Face aux derniers drames, le président américain Joe Biden, qui s’est dit « dévasté», a exhorté le Congrès à ne pas «attendre une minute de plus» pour promulguer une législation visant à renouveler les interdictions des fusils d’assaut et des chargeurs à grande capacité de munitions.
«Une autre ville américaine a été marquée par la violence armée et le traumatisme qui en résulte», a-t-il déclaré après la tuerie du Colorado, un Etat qui a déjà été le théâtre de certains des épisodes les plus choquants de la violence armée de l’histoire récente des États-Unis.
En 2012, une fusillade dans une salle de cinéma avait fait douze morts et 59 blessés. Et en 2019, deux adolescents armés de fusils à pompe et de carabine, ont tué 13 de leurs camarades lycéens et un enseignant, avant de se donner la mort.
Ironie du sort, la ville de Boulder, endeuillée par la tuerie de cette semaine, avait interdit les fusils d’assaut en 2018, afin d’éviter des fusillades de masse comme celle qui a coûté la vie à 17 personnes dans un lycée en Floride.

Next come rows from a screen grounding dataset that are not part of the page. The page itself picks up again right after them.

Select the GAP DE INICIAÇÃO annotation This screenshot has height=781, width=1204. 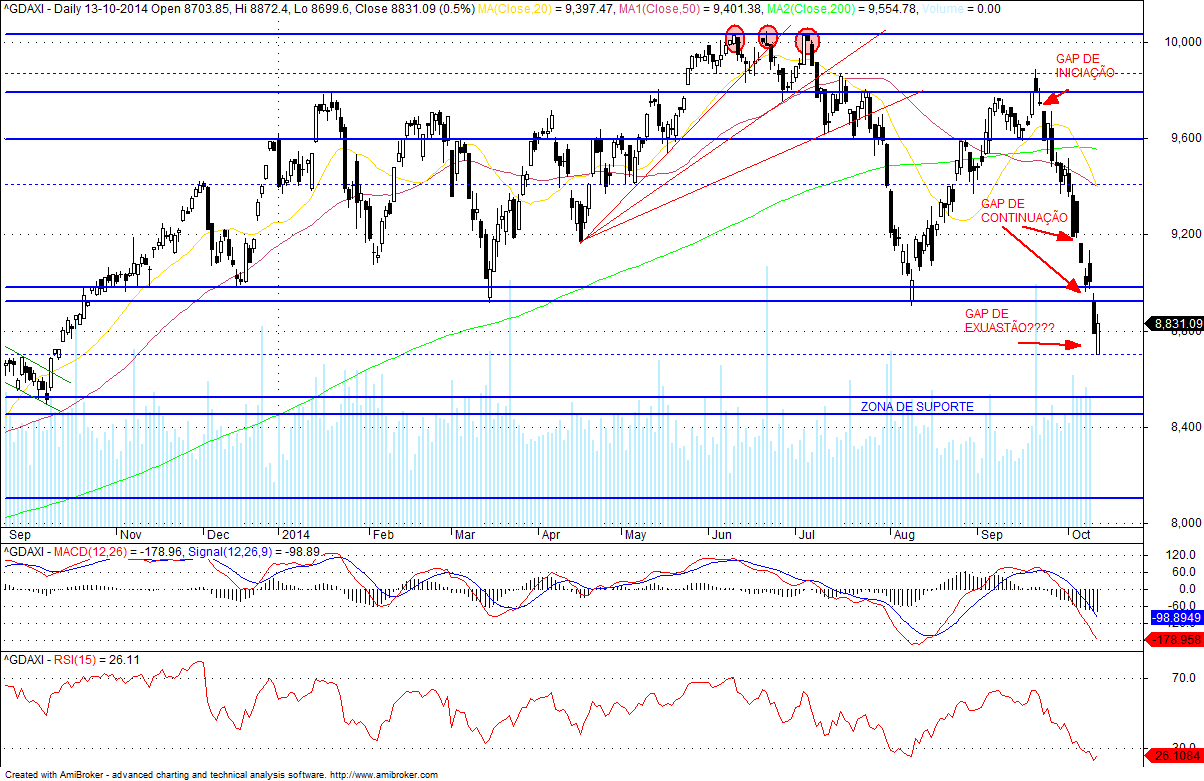click(1084, 65)
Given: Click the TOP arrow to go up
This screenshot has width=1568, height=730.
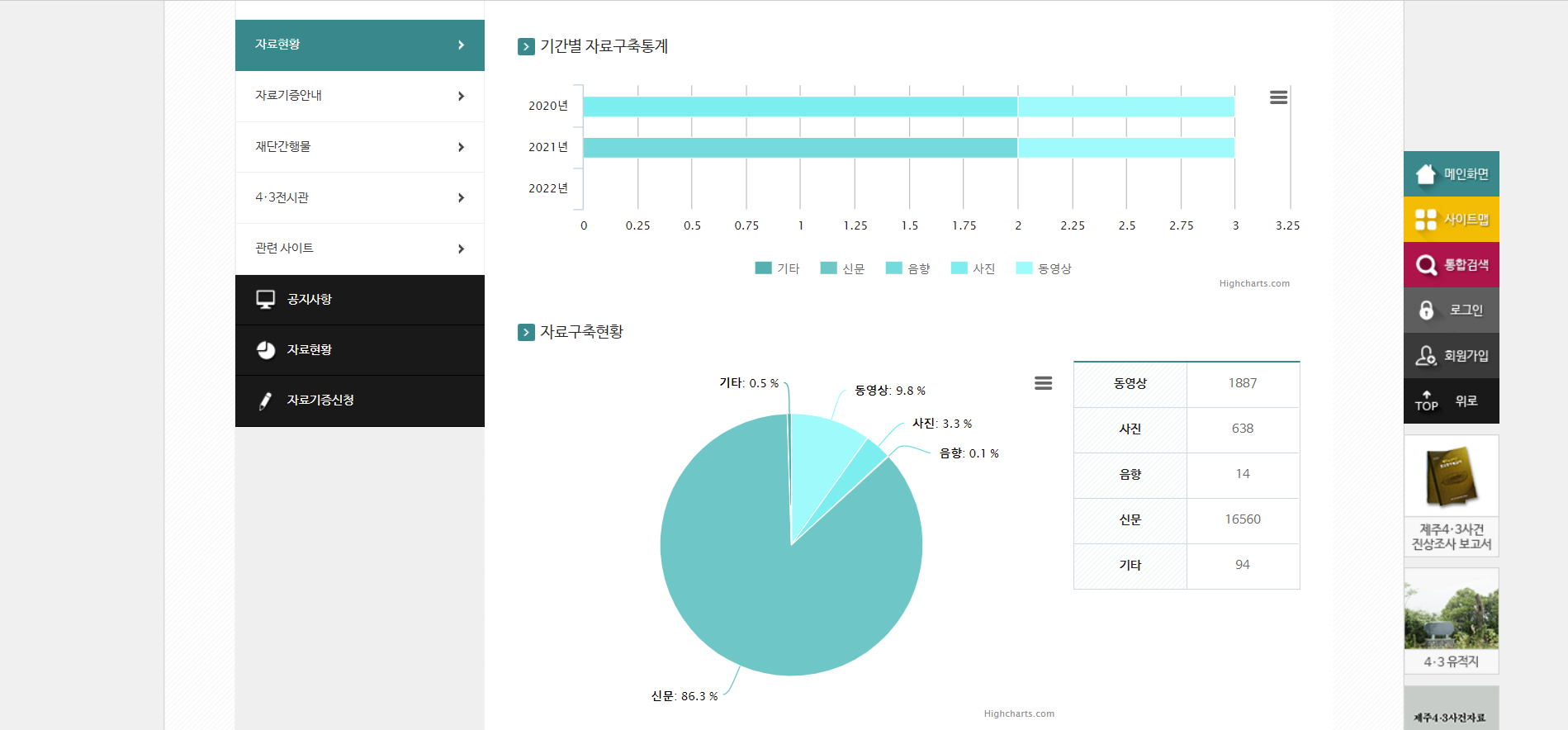Looking at the screenshot, I should tap(1426, 401).
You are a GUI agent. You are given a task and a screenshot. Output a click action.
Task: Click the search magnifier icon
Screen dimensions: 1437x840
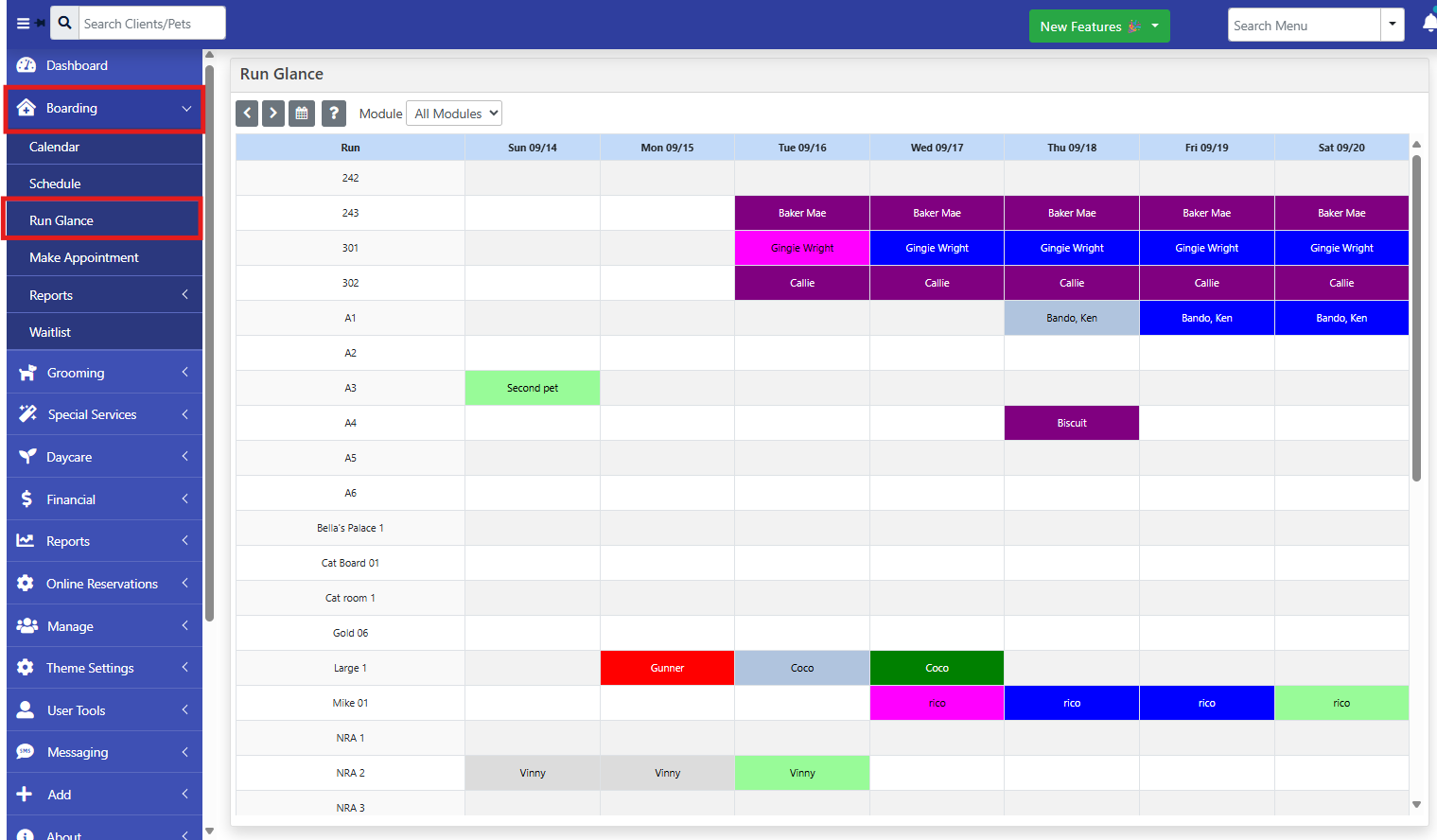pyautogui.click(x=64, y=23)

Mais 10 jours après le blocage de cette interdiction par la justice, la ville est secouée par sa propre tragédie.
Le président américain a appelé le Sénat à entériner rapidement deux projets de loi adoptés plus tôt cette année par la Chambre des représentants. Ils ont été introduits pour la première fois après la fusillade de masse de 2018 dans un lycée en Floride, lorsqu’un ancien étudiant de 19 ans a ouvert le feu avec son fusil semi-automatique AR-15, acheté légalement, tuant 17 personnes.

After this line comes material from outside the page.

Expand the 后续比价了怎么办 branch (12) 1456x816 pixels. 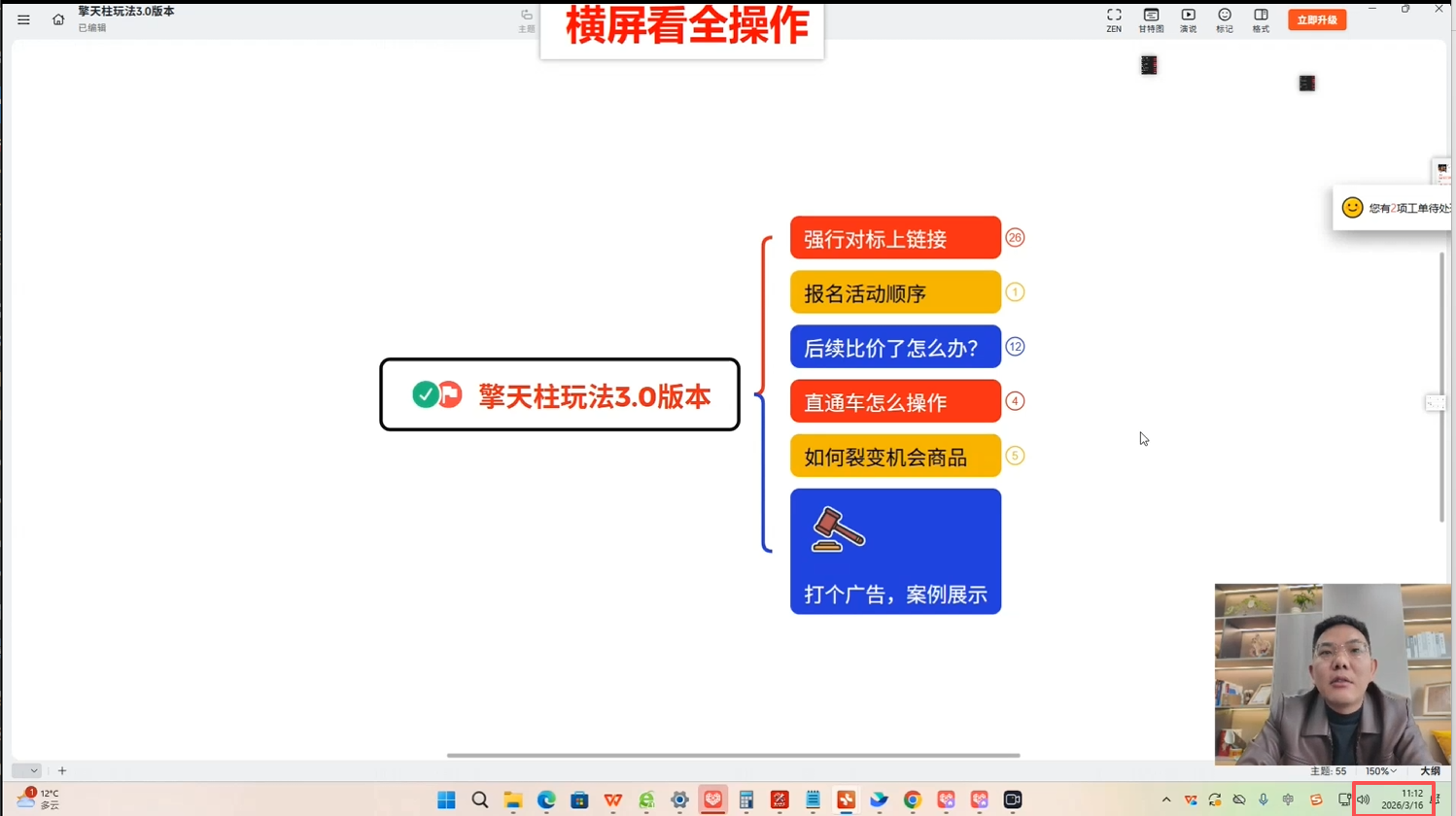click(x=1015, y=347)
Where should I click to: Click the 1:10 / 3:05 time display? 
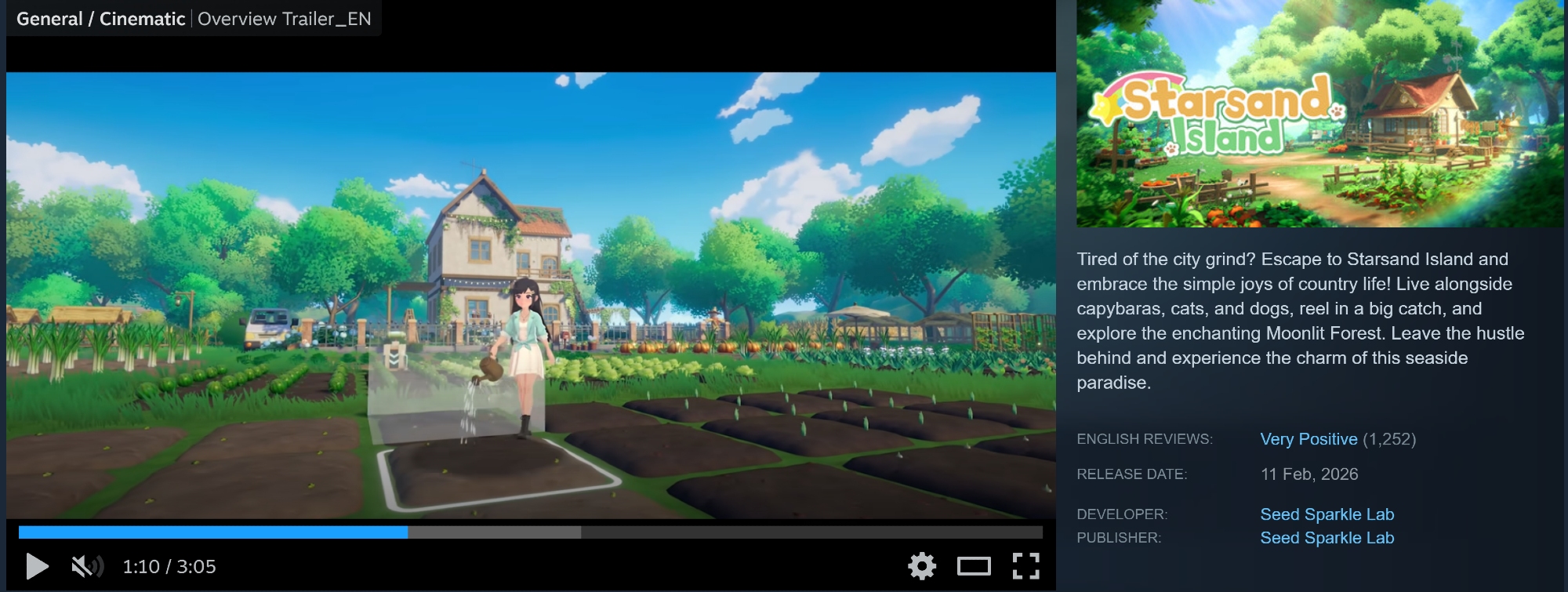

Les deux textes étendent la vérification des antécédents aux vendeurs privés et prolongent le délai pour effectuer des vérifications sur les acheteurs.
M. Biden n’est pas à son premier défi de taille de faire adopter des propositions de loi pour le contrôle des armes à feu.
Sous la présidence Obama, il avait alors, en tant que vice-président, la charge de proposer un ensemble de mesures législatives pour restreindre le contrôle des armes après le massacre de l’école primaire Sandy Hook, dans l’État du Connecticut en 2012, qui avait fait 28 morts dont 20 enfants âgé de 5 à 10 ans.
En l’absence de toute action législative significative, M. Obama a été finalement contraint de promulguer une poignée de réformes relativement modestes par la voie de décrets exécutifs.
Aussitôt après le massacre de Boulder au Colorado, la National Rifle Association (NRA) a rapidement défendu le droit de posséder des armes à feu.
Quelque 400 millions d’armes à feu circulent aux Etats-Unis. En 2020, année de la pandémie, l’engouement pour les armes à feu est à son paroxysme, selon la Fondation nationale du tir sportif, qui estime que 40 pc des ventes ont été effectuées par de nouveaux acheteurs contre 24 oc durant les deux dernières décennies.
Dans un Sénat où les démocrates ne disposent que d’une courte majorité, Joe Biden espère rallier à sa cause des élus républicains pour réguler la vente d’armes qui coûte la vie, selon les partisans des restrictions, à une centaine d’Américains par jour.
“Ce n’est pas et ne devrait pas être une question partisane, c’est une question américaine. Elle permettra de sauver des vies, des vies américaines, et nous devons agir”, a plaidé le président américain, dont la tâche est loin d’être aisée face à une opposition toujours hostile aux règles restrictives.